A. Start with the manager’s experience
Ask:
Did the HR person make this feel like a supportive challenge or an interrogation?
At what point did you feel more open or more defensive?
What specifically did they say that helped or hurt?
Why:
This gets straight to tone, trust, and framing.
B. Test whether the conversation sharpened judgment
Ask:
By the end, was your thinking actually clearer?
Did you move from “Sarah is great” to something more defensible?
Were you better able to explain why the rating was justified?
Why:
The goal is not agreement. It is sharper judgment.
C. Look at evidence quality
Ask:
Did the HR person get you from effort and loyalty to outcomes and examples?
What evidence were you still missing by the end?

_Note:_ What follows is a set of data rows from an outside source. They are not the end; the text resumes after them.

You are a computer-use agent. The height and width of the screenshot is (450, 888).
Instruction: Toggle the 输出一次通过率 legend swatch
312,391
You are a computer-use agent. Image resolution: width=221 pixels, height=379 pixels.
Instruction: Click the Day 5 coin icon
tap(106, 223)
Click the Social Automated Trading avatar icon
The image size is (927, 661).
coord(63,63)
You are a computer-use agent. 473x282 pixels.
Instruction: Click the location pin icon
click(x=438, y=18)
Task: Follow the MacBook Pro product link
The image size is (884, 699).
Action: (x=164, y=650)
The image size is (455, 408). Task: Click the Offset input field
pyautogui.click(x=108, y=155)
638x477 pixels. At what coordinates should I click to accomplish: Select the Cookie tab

Did they help distinguish trustworthiness from actual above-standard performance?
D. Probe differentiation
Ask:
Did they help you define what “Exceeds” really means?
Did they test whether Sarah truly stood out versus peers?

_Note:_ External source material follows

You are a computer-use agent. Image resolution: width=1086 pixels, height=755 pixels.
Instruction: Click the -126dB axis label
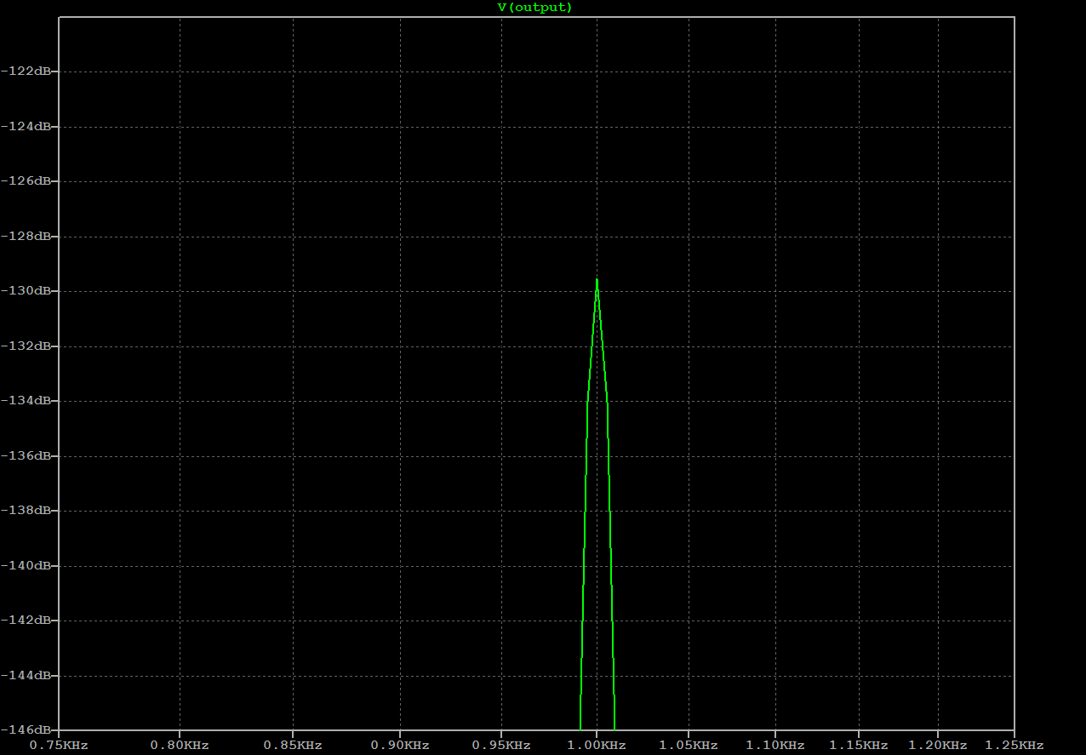point(28,180)
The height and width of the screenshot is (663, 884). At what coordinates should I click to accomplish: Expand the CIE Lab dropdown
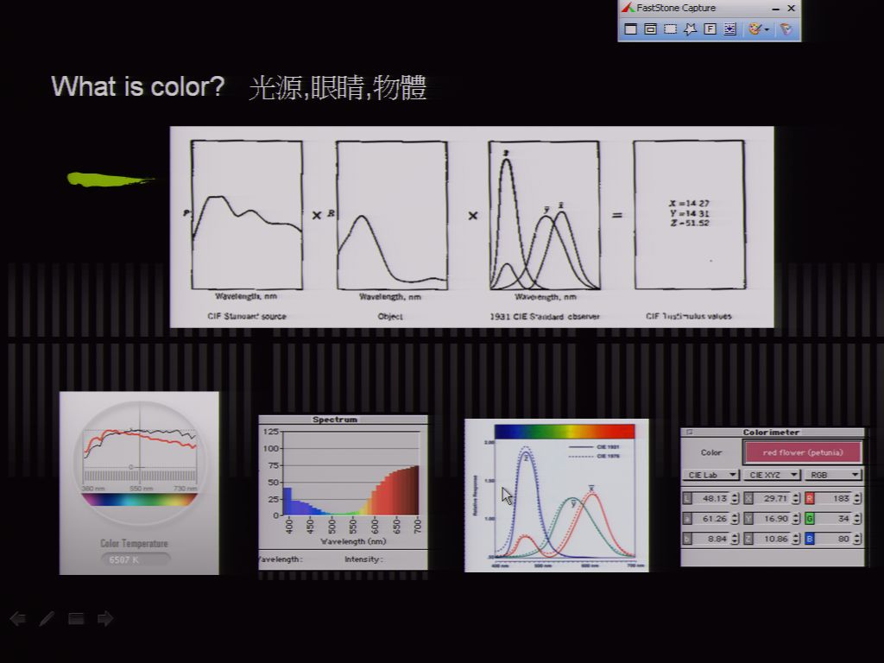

Did they explore where the line sits between “Meets” and “Exceeds”?
E. Explore performance vs potential
Ask:
Did they separate current contribution from future potential?
Did they challenge any assumptions you were making there?
Did they help you think about whether Sarah is excellent in role, ready for more, or both?
F. Review objection handling
Ask:
Which of your objections did they handle well?
Which objections did they dodge or handle weakly?
Did they pivot effectively when you said things like “I don’t want to demotivate her”?
G. Land the coaching takeaway
Ask the HR person:
What were you trying to do in the conversation?
Where did you push well?
Where were you too soft or too hard?
What would you do differently next time?
H. Final evaluation question
Ask:
If this manager went into calibration tomorrow, would the conversation now be more evidence-based, fair, and defensible than before?